Religion has fought, also, against lies and hypocrisy, and against vanity and pride; when we observe the roots of these traits, we understand better their impact on the energy and potential of individuals and groups. Lying falsifies facts and dissipates the energy marshalled to enable healthy exchange between human beings, and the energy that gives the opportunity to grow. Lying stymies energy, distorts human exchange, and wastes potential. Vanity and pride freeze and paralyse human relations. When people come to feel self-important and vain, they think that they are self-sufficient, so they cease to receive and they then fail to be complete or fulfilled. Others, in turn, will stop receiving from them. Without giving and taking there is only death, the demise of energy and capacity, the death of human abilities and capacity. It is the same with traits similar to deceit and pride.

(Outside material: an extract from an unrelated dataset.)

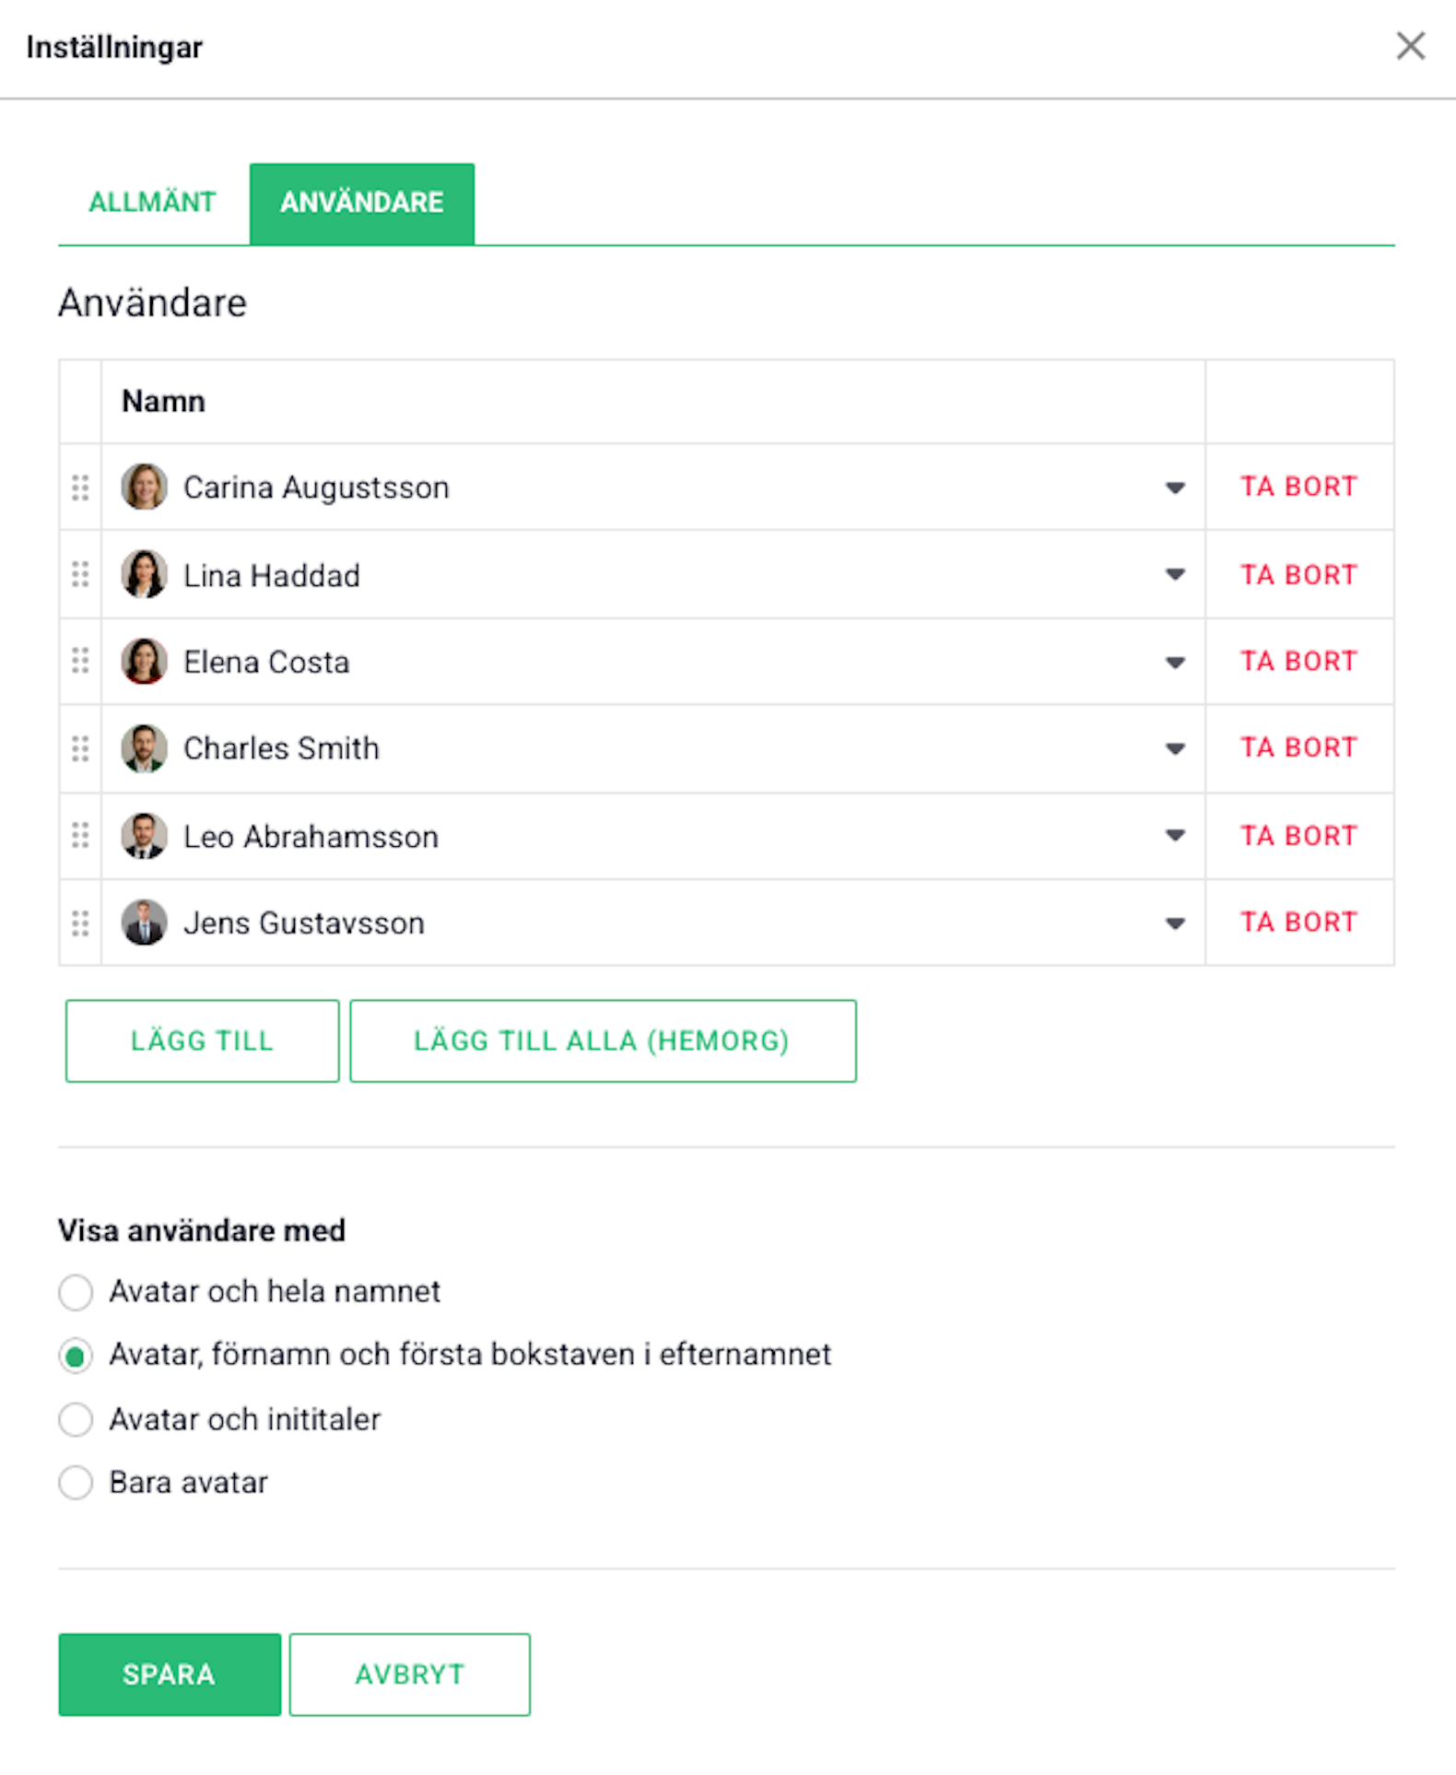Select Avatar och hela namnet option
Screen dimensions: 1456x1775
coord(76,1292)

Freedom, in contrast, offers an environment enabling the growth of human potential and the blossoming of a person’s talents and gifts. Freedom has long been subject to assault, often violated on diverse pretexts. In so far as it enables the growth of human faculties, energy and aptitude, freedom is the source[۲۱] of all human powers. There have been bitter battles for freedom. When freedom is robbed from a person, that person’s potential, and the whole community’s, are subject to the whim of the usurper. People are diminished, shrunk to the level forced on them by the usurper. With the intensity and scope of freedom offered to human beings so diminished, and their creative lifeblood drained, both the individual and the community − society at large − become stunted. When a person rejects curtailment and bloodletting, and, as we strive with her, in accordance with our faith, to limit or put an end to the tyranny of this divisive and destructive oppression, we are together defending long-term human potential and dignity, whatever historical form is taken by the attempt to undermine freedom.

From despotism to colonialism, from feudalism to the [modern] repression of freedom of thought [۲۲], history is full of those claiming custody over people they say are ignorant and lack understanding. From neo-colonialism to the imposition of ideological beliefs on individuals and peoples through economic, cultural or intellectual force – even policies of deliberate negligence[۲۳] and marginalisation, depriving people, some people, of opportunity, and withdrawing opportunity from whole regions, some regions − there have been many measures restricting freedom, destroying human potential and depriving people of heath, mobility and development.

And then there is wealth, this greatest of idols and which the Lord Jesus considered more prohibitive of entry to the kingdom of heaven than the size of a camel in trying to pass through the eye of needle.[۲۴] Wealth is temptation and affliction, even though it can be used wisely in its appropriate place to partake of grace and mercy. When, instead of God, wealth becomes the holy of holies pursued by the worshipper, who becomes trapped in its orbit, it grows at the expense of other needs of individuals and the community. And it takes on a destructive, fracturing power that has a profound impact upon people’s lives. The large consumes the small.

It is much the same way with any human need, when it grows in a way detrimental to other human needs. Let us consider the category of ‘desire’ or ‘lust’: all such desire is a human drive, an engine that propels humans through life. But when it grows at the expense of other human needs, it turns catastrophic and brings disaster. This is why an enormous responsibility attaches to enjoying property, wealth, prestige, influence and all other areas of human activity and capabilities.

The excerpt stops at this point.